SELECTED PASSAGE.

By using 2:nrow, you were explicitly giving a shortened vector. When that thing is a logical vector, it must be length 1 or the same as the number of rows. Period.

Though this has its problems and I discourage its use, perhaps you were expecting it to behave like this:

input3[which(2:nrow(input3) %% 1 == 0),] <- NA

The "good" of this is that the which(...) returns a vector of integer, so it does not need to be the same length as the number of rows in the frame/table.

From ?Extract (which includes [ and friends):

      For '['-indexing only: 'i', 'j', '...' can be logical
      vectors, indicating elements/slices to select.  Such vectors
      are recycled if necessary to match the corresponding extent.
      'i', 'j', '...' can also be negative integers, indicating
      elements/slices to leave out of the selection.

Item position entries.

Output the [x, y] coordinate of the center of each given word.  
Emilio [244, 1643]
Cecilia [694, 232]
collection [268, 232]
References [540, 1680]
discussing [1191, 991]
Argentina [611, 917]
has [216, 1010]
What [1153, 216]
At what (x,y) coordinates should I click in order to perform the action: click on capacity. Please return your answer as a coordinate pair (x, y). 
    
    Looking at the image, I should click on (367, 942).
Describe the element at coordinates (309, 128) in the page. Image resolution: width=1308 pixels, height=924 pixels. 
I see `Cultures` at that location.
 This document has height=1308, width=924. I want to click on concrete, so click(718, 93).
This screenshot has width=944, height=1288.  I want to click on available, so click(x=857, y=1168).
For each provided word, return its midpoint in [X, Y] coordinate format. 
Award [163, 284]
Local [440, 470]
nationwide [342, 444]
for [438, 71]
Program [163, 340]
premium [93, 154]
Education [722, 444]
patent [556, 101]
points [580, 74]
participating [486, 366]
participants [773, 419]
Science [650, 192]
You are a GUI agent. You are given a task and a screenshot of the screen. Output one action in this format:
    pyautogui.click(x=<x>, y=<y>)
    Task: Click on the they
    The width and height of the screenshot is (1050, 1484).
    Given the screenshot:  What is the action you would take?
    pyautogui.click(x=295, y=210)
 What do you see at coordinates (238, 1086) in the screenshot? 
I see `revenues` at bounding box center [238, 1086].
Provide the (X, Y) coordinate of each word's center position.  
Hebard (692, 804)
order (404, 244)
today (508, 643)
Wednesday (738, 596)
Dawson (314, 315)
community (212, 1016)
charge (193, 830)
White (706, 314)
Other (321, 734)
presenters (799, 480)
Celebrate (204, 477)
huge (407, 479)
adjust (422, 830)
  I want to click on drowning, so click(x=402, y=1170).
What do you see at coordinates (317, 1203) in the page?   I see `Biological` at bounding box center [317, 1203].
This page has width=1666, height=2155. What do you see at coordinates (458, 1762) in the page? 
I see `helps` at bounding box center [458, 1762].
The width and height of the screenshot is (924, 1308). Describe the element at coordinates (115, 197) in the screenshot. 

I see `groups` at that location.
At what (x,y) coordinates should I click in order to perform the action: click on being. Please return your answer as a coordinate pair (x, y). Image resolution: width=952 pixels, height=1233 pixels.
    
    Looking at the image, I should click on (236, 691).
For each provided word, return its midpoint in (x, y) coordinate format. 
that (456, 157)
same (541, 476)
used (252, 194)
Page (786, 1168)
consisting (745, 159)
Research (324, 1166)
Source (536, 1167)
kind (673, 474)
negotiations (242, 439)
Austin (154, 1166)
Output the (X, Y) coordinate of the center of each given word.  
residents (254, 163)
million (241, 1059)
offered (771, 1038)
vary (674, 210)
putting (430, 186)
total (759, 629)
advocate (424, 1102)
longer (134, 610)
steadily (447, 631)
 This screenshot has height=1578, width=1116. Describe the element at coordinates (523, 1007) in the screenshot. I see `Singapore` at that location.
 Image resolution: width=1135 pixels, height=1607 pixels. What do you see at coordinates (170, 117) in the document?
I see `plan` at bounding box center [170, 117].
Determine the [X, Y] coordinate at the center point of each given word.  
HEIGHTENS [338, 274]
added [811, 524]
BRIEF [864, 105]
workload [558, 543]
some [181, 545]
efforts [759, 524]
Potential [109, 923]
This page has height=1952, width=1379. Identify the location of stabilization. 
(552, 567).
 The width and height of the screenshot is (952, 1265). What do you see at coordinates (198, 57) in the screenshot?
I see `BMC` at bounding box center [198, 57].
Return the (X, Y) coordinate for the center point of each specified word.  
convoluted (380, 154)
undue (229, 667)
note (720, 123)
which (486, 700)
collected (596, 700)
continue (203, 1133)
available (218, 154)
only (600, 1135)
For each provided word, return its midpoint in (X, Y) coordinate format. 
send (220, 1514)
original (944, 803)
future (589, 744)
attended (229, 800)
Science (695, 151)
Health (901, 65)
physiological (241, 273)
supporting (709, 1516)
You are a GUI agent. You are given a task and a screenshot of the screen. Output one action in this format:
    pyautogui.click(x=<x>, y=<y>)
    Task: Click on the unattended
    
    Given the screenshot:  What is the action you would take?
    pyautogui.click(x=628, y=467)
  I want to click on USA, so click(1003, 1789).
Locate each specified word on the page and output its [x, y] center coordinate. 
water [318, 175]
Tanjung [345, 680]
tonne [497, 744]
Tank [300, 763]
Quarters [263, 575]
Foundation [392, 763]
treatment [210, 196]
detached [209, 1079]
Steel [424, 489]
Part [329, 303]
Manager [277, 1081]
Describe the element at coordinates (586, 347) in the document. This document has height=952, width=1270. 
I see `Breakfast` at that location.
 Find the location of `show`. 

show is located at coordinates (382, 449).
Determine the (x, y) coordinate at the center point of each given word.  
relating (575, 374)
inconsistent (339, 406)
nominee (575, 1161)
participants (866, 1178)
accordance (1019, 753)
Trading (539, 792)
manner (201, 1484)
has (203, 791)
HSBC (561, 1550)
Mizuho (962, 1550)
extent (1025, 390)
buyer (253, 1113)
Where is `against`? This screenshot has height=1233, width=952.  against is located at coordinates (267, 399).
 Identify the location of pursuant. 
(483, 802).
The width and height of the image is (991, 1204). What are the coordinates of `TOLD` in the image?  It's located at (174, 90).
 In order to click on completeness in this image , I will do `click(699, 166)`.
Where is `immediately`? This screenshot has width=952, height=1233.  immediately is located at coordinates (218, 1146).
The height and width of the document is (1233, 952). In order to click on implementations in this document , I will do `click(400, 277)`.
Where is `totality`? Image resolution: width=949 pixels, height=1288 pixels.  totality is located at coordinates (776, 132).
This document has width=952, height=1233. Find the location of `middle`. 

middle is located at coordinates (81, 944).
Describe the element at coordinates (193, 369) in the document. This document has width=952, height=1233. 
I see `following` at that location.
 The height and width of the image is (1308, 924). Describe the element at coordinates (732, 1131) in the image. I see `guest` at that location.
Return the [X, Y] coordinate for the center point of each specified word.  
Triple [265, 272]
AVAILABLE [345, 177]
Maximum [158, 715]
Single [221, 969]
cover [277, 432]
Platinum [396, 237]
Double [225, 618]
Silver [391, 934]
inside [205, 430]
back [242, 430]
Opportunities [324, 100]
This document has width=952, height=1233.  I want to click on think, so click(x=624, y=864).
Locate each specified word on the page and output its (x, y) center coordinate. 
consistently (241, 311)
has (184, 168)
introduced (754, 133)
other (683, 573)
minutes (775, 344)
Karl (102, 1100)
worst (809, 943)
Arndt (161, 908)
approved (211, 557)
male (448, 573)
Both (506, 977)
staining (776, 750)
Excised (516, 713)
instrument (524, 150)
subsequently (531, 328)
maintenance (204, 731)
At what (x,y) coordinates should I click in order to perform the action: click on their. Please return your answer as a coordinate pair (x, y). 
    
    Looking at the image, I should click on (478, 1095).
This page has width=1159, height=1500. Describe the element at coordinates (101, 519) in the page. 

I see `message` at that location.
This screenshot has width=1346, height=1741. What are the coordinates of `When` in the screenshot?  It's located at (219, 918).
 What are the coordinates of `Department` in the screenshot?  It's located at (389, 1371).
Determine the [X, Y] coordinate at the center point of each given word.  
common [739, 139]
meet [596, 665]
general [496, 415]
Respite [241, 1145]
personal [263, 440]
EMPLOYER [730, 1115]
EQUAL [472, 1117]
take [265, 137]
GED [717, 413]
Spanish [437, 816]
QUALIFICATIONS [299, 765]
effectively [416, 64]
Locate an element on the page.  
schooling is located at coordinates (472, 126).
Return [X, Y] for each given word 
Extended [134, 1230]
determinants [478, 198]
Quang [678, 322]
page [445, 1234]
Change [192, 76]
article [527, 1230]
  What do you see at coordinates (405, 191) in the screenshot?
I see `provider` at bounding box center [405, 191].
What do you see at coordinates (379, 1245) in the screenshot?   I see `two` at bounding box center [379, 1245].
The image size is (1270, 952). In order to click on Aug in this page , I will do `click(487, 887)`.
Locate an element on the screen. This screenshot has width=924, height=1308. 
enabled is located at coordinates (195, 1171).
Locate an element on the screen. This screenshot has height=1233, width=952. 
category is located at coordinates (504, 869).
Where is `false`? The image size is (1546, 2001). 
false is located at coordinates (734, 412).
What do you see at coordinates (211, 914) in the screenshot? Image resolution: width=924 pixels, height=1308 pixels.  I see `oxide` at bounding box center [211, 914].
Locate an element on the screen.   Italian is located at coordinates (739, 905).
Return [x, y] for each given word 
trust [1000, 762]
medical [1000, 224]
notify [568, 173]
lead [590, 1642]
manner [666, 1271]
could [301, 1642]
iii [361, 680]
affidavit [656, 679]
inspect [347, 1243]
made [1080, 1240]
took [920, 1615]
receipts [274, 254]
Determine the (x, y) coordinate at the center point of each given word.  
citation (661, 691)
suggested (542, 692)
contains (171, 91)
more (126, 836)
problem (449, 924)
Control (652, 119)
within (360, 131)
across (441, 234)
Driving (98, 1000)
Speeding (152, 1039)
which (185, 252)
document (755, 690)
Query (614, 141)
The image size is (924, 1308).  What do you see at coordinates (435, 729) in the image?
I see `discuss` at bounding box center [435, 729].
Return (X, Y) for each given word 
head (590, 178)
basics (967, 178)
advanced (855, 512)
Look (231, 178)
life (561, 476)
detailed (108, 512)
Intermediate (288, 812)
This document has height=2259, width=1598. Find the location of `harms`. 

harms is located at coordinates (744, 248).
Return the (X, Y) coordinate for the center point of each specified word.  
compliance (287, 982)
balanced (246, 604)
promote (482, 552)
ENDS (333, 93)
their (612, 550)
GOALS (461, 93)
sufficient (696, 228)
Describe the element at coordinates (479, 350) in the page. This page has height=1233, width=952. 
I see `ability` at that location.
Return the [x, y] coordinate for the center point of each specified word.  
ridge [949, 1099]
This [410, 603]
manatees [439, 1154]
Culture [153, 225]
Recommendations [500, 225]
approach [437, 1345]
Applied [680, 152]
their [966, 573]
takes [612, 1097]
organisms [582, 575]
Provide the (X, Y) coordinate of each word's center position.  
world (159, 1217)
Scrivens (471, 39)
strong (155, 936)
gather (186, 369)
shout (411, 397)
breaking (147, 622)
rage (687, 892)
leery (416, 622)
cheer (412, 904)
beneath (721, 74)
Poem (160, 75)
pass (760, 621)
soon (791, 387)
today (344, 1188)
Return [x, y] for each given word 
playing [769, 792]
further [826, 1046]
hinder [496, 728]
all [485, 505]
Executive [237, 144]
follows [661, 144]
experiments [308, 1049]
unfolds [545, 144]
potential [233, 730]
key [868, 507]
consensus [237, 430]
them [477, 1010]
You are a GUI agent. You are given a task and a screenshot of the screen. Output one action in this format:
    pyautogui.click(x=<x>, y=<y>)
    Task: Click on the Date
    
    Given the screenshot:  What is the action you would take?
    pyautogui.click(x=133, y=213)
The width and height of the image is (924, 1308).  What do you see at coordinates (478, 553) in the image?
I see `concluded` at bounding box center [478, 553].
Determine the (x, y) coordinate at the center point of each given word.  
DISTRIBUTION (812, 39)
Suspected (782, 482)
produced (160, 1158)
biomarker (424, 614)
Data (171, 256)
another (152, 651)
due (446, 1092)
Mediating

PROBLEMS AND TASKS.
a - Retype the records word for word, starting at their first line and stopping after the line that contains "Other (321, 734)".
b - Continue the passage on R logical-vector row indexing from its last sentence.
The text and the records were taken from unrelated sources.

IN RESPONSE.
a -
Output the [x, y] coordinate of the center of each given word.  
Emilio [244, 1643]
Cecilia [694, 232]
collection [268, 232]
References [540, 1680]
discussing [1191, 991]
Argentina [611, 917]
has [216, 1010]
What [1153, 216]
At what (x,y) coordinates should I click in order to perform the action: click on capacity. Please return your answer as a coordinate pair (x, y). 
    
    Looking at the image, I should click on (367, 942).
Describe the element at coordinates (309, 128) in the page. Image resolution: width=1308 pixels, height=924 pixels. 
I see `Cultures` at that location.
 This document has height=1308, width=924. I want to click on concrete, so click(718, 93).
This screenshot has width=944, height=1288.  I want to click on available, so click(x=857, y=1168).
For each provided word, return its midpoint in [X, Y] coordinate format. 
Award [163, 284]
Local [440, 470]
nationwide [342, 444]
for [438, 71]
Program [163, 340]
premium [93, 154]
Education [722, 444]
patent [556, 101]
points [580, 74]
participating [486, 366]
participants [773, 419]
Science [650, 192]
You are a GUI agent. You are given a task and a screenshot of the screen. Output one action in this format:
    pyautogui.click(x=<x>, y=<y>)
    Task: Click on the they
    The width and height of the screenshot is (1050, 1484).
    Given the screenshot:  What is the action you would take?
    pyautogui.click(x=295, y=210)
 What do you see at coordinates (238, 1086) in the screenshot? 
I see `revenues` at bounding box center [238, 1086].
Provide the (X, Y) coordinate of each word's center position.  
Hebard (692, 804)
order (404, 244)
today (508, 643)
Wednesday (738, 596)
Dawson (314, 315)
community (212, 1016)
charge (193, 830)
White (706, 314)
Other (321, 734)

b -
"Recycling" is why length 1 works: its logical value is used for all rows. If you use length 2 and there are an even number of rows (e.g., mtcars[c(T,F),]), then it will give every-other-row. On a similar vein, if you assume recycling and there are not an even multiple of rows (e.g., mtcars[c(T,F,F),]), then your assumptions start becoming less clear.

Add to that the behavior of data.table where it does not enforcing of this. Recycling can get you in trouble, so data.table doesn't encourage it.

library(data.table)
mt <- as.data.table(mtcars)
mt[c(T,F),] <- NA
# Error in `[.data.table`(x, i, which = TRUE) : 
#   i evaluates to a logical vector length 2 but there are 32 rows. Recycling of logical i is no longer allowed as it hides more bugs than is worth the rare convenience. Explicitly use rep(...,length=.N) if you really need to recycle.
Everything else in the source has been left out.